Mit einer Fingerbewegung signalisierte mir Madame Fabré ihr zu folgen.
Zu meinem Erstaunen stand vor dem Hotel kein Taxi, sondern eine Limousine.
Als wir uns dem langen Luxusauto näherten, stieg der Fahrer aus und öffnete für Madame Fabré und mich die Tür. Madame Fabré stieg wortlos ein, während ich mich in der Spiegelung des Wagens musterte. Zum Glück hatte ich erwartet, dass ich keine Zeit zum Umziehen hätte und war auf mein Treffen mit Vinci Philippe vorbereitet.
Ich vernahm ein genervtes Räuspern, welches von Madame Fabré aus dem Auto kam. Schnell stieg ich ein, wobei ich den Fahrer dankte und er daraufhin mit einem leisen »bonne chance!«, antwortete.
Das Innere der Limousine war genauso elegant wie das Äußere. Ich saß gegenüber von Madame Fabré, welche bereits einen dicken Ordner aus ihrer Handtasche zog.
»Ich werde Sie nun auf Ihr Treffen mit Vinci Philippe vorbereiten«, klärte sie mich streng auf und setzt sich die Brille auf. Mein Blick viel auf den gut zehn Zentimetern dicken Ordner.
»Gehen wir den ganz durch?«
Statt ihren Kopf zu heben und mich anzuschauen, warf sie mir nur einen gefühllosen Blick über den Brillenrand zu.

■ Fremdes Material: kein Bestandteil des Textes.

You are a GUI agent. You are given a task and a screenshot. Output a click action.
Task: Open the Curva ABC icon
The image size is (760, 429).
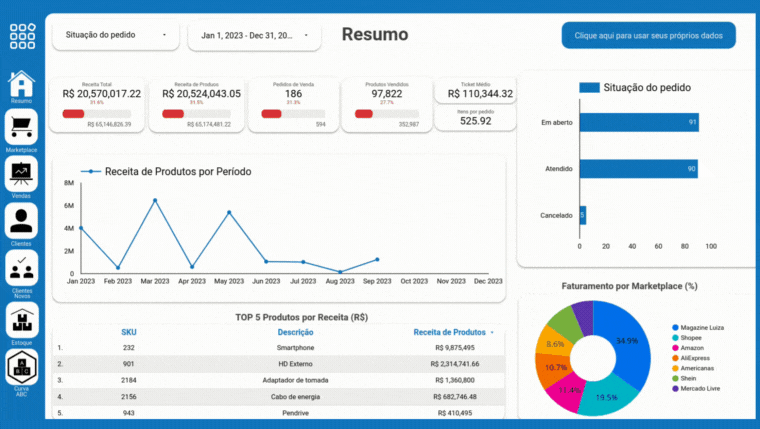[x=21, y=366]
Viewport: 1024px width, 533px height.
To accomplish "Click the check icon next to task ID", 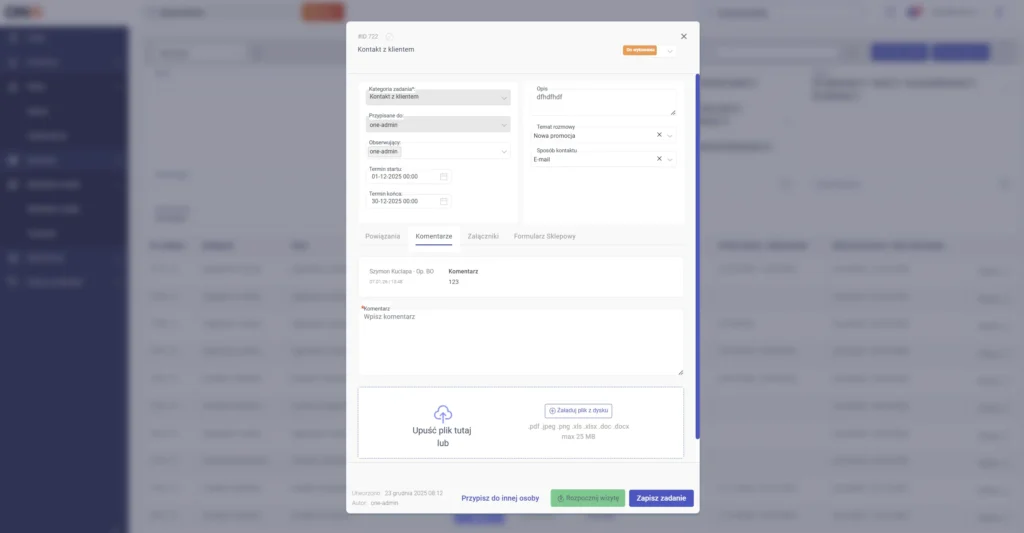I will pos(389,37).

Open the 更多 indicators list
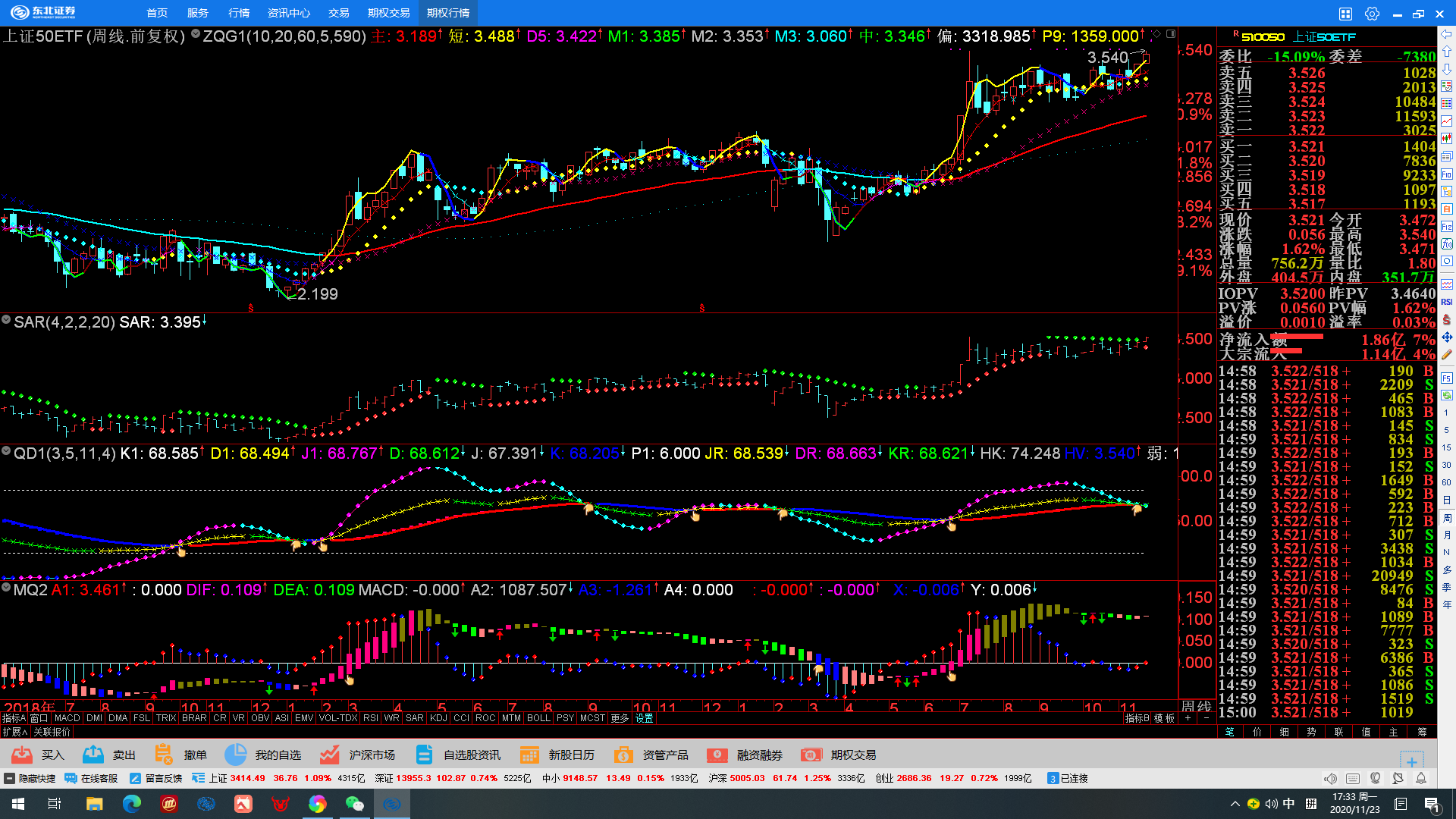[620, 718]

Ich bereute sogleich, gefragt zu haben.
»Wenn Sie das hier nicht ernst nehmen, können Sie die Anstellung als Director gleich vergessen.«
Diese Frau ließ mir einem kalten Schauer über den Rücken laufen. Ich setzte mich gerade hin, legte die Hände auf meine Knie und sprach höflich: »Falls ich Ihnen den Eindruck vermitteln habe, dass ich diesem Treffen nicht meine ganze Aufmerksamkeit widmen werde, tut es mir leid. Es sei Ihnen versichert, dass ich mein Bestes geben werde.«
Damit schien Madame Fabré zufrieden zu sein. »Wenigstens weißt du, wie man mit einem Vorgesetzten spricht.«
Haha, hatte mich schon gefragt, wie lange es dauerte, bis sie mich ungefragt duzen würde. Mit der Persönlichkeit hätte sie eine strenge Lehrerin wie aus dem Lehrbuch werden können.

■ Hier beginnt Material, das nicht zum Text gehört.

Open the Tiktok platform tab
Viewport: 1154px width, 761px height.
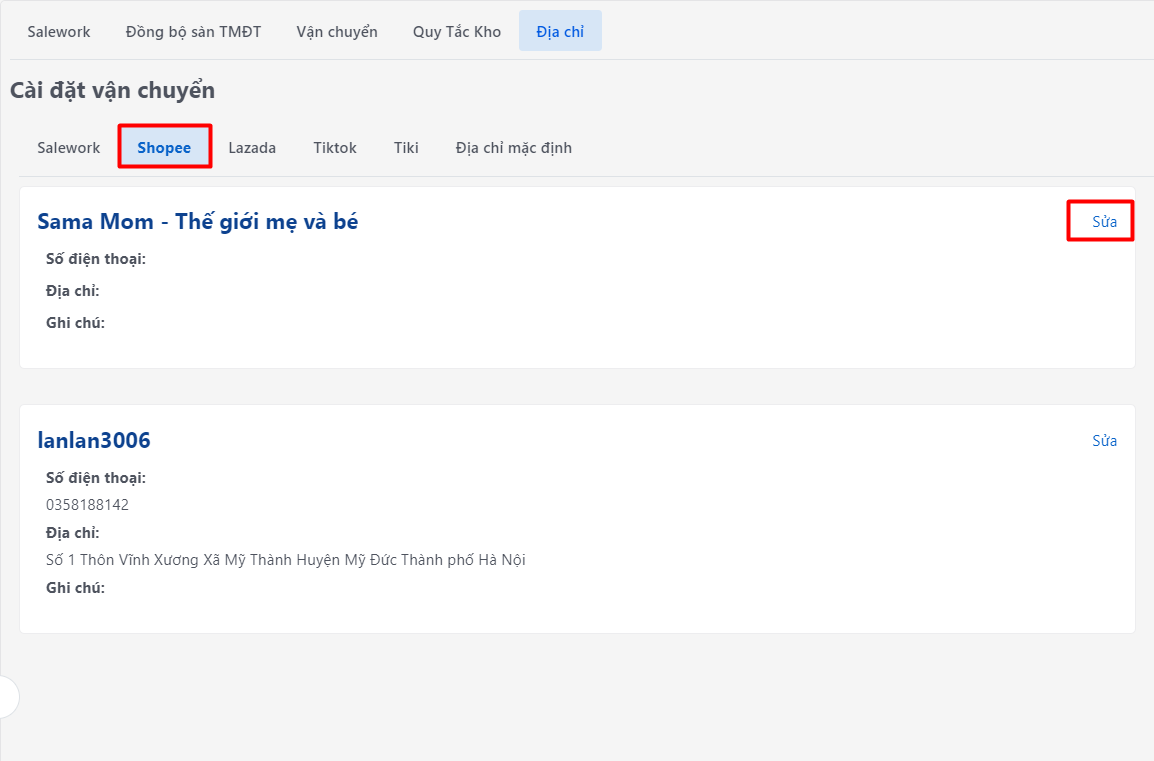335,147
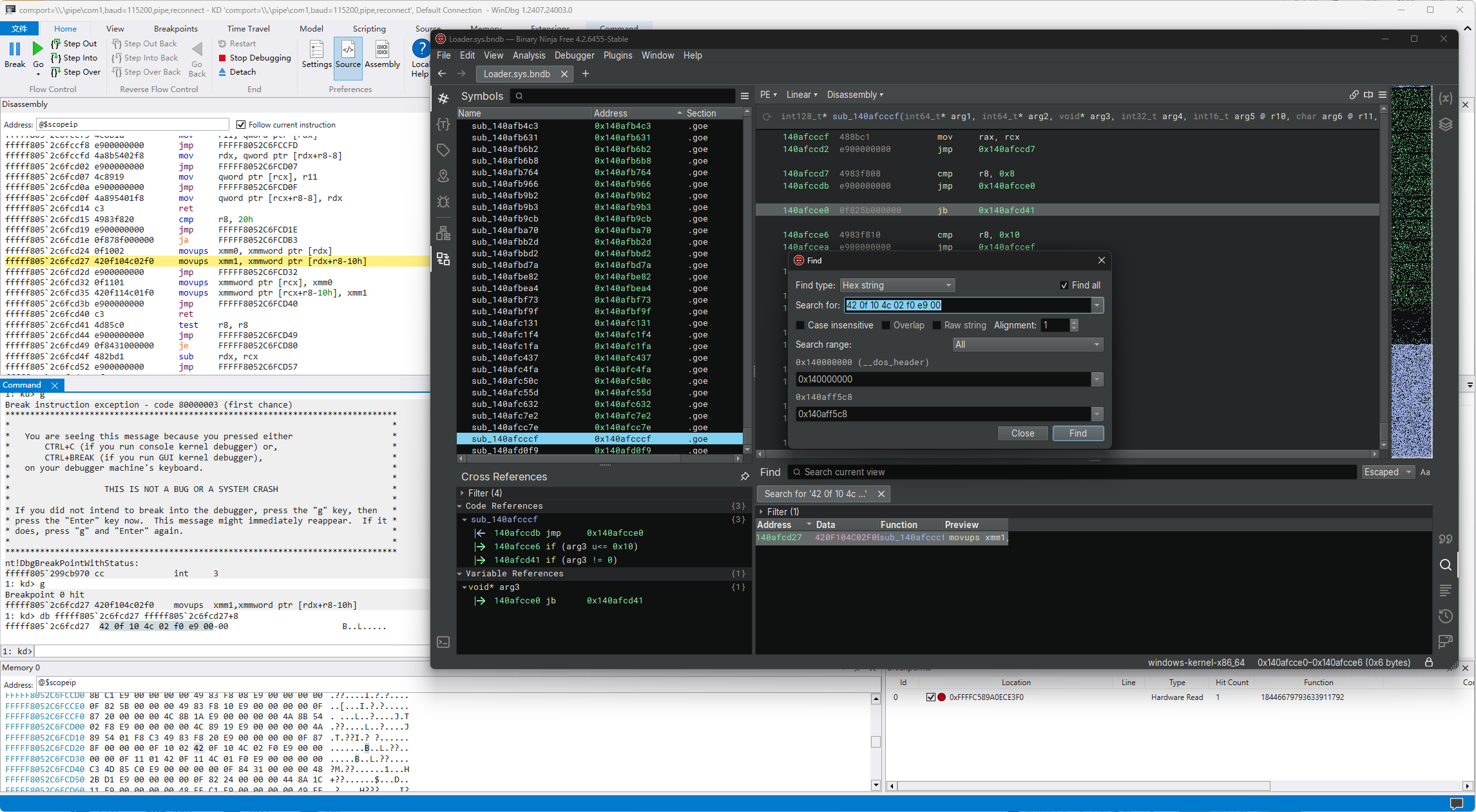Uncheck the Find all checkbox
1476x812 pixels.
pyautogui.click(x=1064, y=285)
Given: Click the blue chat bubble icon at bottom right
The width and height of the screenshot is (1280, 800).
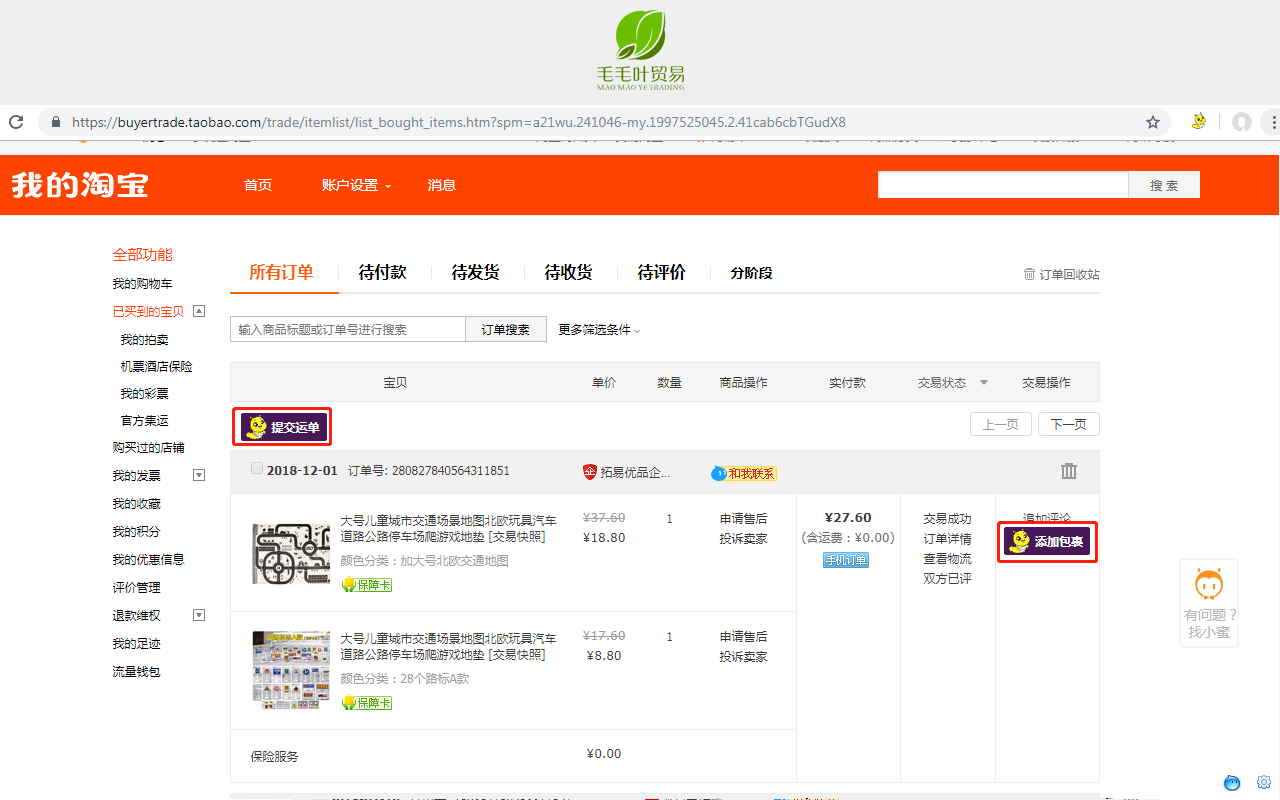Looking at the screenshot, I should pyautogui.click(x=1232, y=782).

Unberührt von ihrer Aussage lächelte ich sie höflich an. Sie blätterte noch ein paar Seiten weiter und begann ihren Monolog. »Ich werde dir nun die grundlegenden Fakten über Vinci Philippe darlegen. Zum Ersten ist sein voller Name Philippe Emanuel Vinci. Er ist der Ururur-Enkel von Jean-«, sie stoppte, »Willst du dir gar keine Notizen machen?«
Ich zog die Augenbrauen hoch, doch statt ihre indirekte Aufforderung in Frage zu stellen, holte ich fix Stift und Papier aus meiner Tasche und begann interessiert Blumen zu zeichnen.
Nach wenigen Minuten und einer Menge an unnützen Informationen über die Blutgruppe bis zu den Essgewohnheiten von Vinci Philippe blieb das Auto stehen.
Wir stiegen aus, doch anstelle vor dem Vinci Gebäude standen wir vor dem Lafayette, einem Luxus Shopping-Center in Paris. Verwirrt drehte ich mich zu Madame Fabré um. »Was machen wir hier?«
Madame Fabré rümpfe ihre Nase. »Nun ja ... Wie soll ich es sagen. Deine Kleidung ist zu schäbig, um dem Erben eines Jahrhunderte alten Erfolgskonzern zu begegnen.«
Wessen Kleidung nannte sie hier schäbig? Klar meine Bluse, Rock und Schuhe hatten keine zweihundert Dollar gekostet, aber nur weil etwas nicht teuer war, hieß es nicht, dass es schäbig war.
Genervt ließ ich mich von Luxusboutique zu Luxusboutique schleppen bis Madame Fabré endlich mit einem rosé-weißen Chanel Kostüm zufrieden war. Ich war nicht so der rosa Rüschchen Typ, allerdings bezahlte nicht ich, sondern J&K Holdings. Was gut so war, denn ich hätte für den unbequemen Fummel zwei Monatsmieten zusammenkratzen müssen.
Zurück im Auto kam Madame Fabré endlich zu den interessanten Fakten über den mysteriösen Philippe.
»Bekannt dürfte dir Monsieur Vinci aus den Klatschzeitschriften sein, denn als Erbe eines Milliardenvermögens ist er unter den Damen und Herren sehr geschätzt. Ich muss dich warnen, er wird auch dich versuchen zu verführen. Du darfst unter keinen Umständen auf ihn reinfallen. Der Vorsitzende Lee erwartet das auch. Bitte erinnere dich daran, dass dies nur ein Test ist. Außerdem hättest du ihm sowieso nichts!«
Ouch. Madame Fabré konnte ganz schön austeilen.
»Keine Sorge, ich war noch nie die Person für Märchen.«, beschwichtigte ich sie. Ich nahm meinen Ring vom rechten Zeigefinger ab und steckte ihn mir an meinen linken Ringfinger. Ich streckte meine linke Hand (welche nun signalisierte, dass ich vergeben war) zu Madame Fabré und klimperte mit den Fingern.
»Das wird nicht helfen«, sagte sie unbeeindruckt und ich zuckte mit den Schultern. »Es hat bis jetzt immer geklappt,« antwortete ich zuversichtlich.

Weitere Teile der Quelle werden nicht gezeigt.